GOGGLE SPOT: The Brilliantservice headset from Japan gives you augmented reality through a set of goggles. The goggles cover both eyes with 720p see-through displays and use the Viking OS to provide face recognition, painting and the ability to open apps. A camera over the nose makes it possible to recognise gestures. The prototype is still only in its early stages and is not intended to come to market. Instead the company’s looking for headset manufacturers who want to use their OS. Next up: augmented reality OS wars? Discovery News.
SLOW BUT SOLAR: The carbon fibre Solar Impulse plane has the wingspan of a 747 but only weighs as much a Honda Prius. Its 4 turboprop engines are powered entirely by batteries and solar panels.

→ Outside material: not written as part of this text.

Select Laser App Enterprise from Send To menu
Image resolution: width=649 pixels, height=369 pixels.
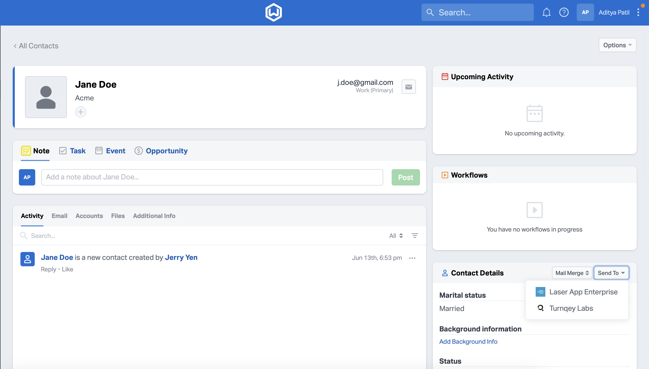click(x=583, y=292)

This year the plane will fly from California to New York, maintaining an average altitude of almost 9,000 metres where the engines operate with maximum efficiency. The plane travels at only around 80 Kph. The plane itself could make the trip non-stop, but with a single pilot aboard, the flight will be broken up into 5 sections. At that speed the flight from Auckland to Sydney would take around 27 hours. Discovery News. [Note: after this item was published it attracted two critiques: one of the Honda Prius mention and the other of the turboprop engines. Both were lifted straight from the original Discovery News article.]
NEW SALTS: NASA’s Aquarius/SAC-D spacecraft has been gathering salinity data from the top 2 cm of the oceans. Now the data’s been verified NASA have released a map that shows how salty the oceans are around the world. Interesting items include the large patch of freshwater that appeared in the eastern tropical Pacific in the winter, and the large patch of highly saline water across the North Atlantic. That variation in salinity must have a huge effect on plant and animal life in the oceans. NASA.

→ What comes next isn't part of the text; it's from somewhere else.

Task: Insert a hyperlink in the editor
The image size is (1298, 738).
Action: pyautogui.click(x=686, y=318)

WAVE A LETTER: Tapping out letters on the cramped keyboard of a smartphone is always challenging, so researchers at the Karlsruhe Institute of Technology looked for an alternative. The airwriting glove lets wearers write letters in the air, as if using an invisible board or pad. The system adds sensors such as acceleration sensors and gyroscopes to a thin glove. As the wearer moves their hand, writing in mid-air, the glove records the movements and sends them wirelessly to a processor. The processor distinguishes between movements such as drinking coffee and actual writing, then decodes the writing into text. Now the scientists are working on refining the writing recognition and making the whole system smaller. Hmm, printing or cursive? Karlsruhe Institute of Technology.

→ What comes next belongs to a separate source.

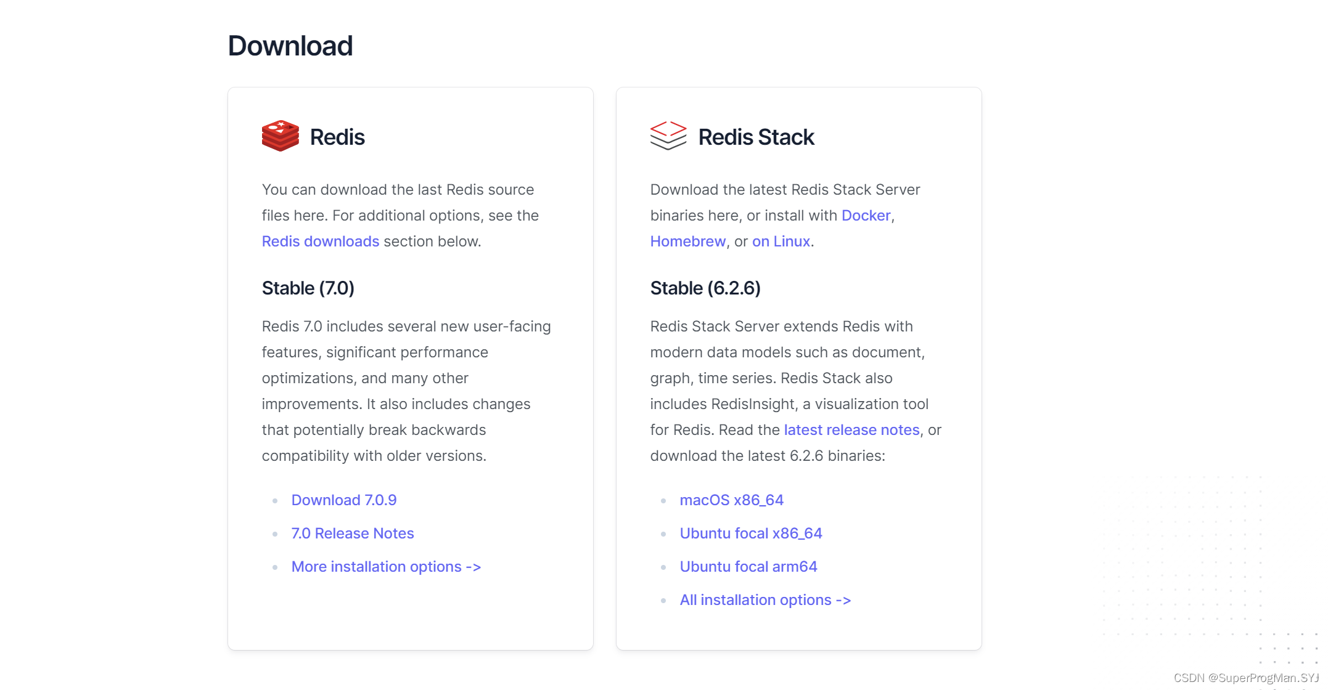
Task: Click the Download 7.0.9 link
Action: 343,500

TWO FOR ONE: Researchers at MIT have demonstrated that graphene is highly efficient at generating electrons when it absorbs light. Unlike materials like silicon and gallium arsenide, when graphene absorbs a photon it generates multiple electrons capable of driving a current. The other materials generate only a single electron. That could mean graphene has potential in solar cells and for light sensors such as night vision goggles. Unfortunately it’s all pretty much a concept just now, but further research should lead to some practical applications. What can’t graphene do? Technology Review.
LET THE SUN SHINE IN: Ivanpah in California is nearly ready to start work as the world’s largest solar thermal plant. The power system is built on federal land in the desert, covering more than 1400 hectares. More than 300,000 mirrors are controlled by software to track the sun and focus sunlight on boilers on top of 3 towers, each 140 metres tall. The sunlight heats water to create steam and generate electricity. The plant should supply the power needed by 140,000 homes. That’s about 100 homes per hectare. Ivanpahsolar.com.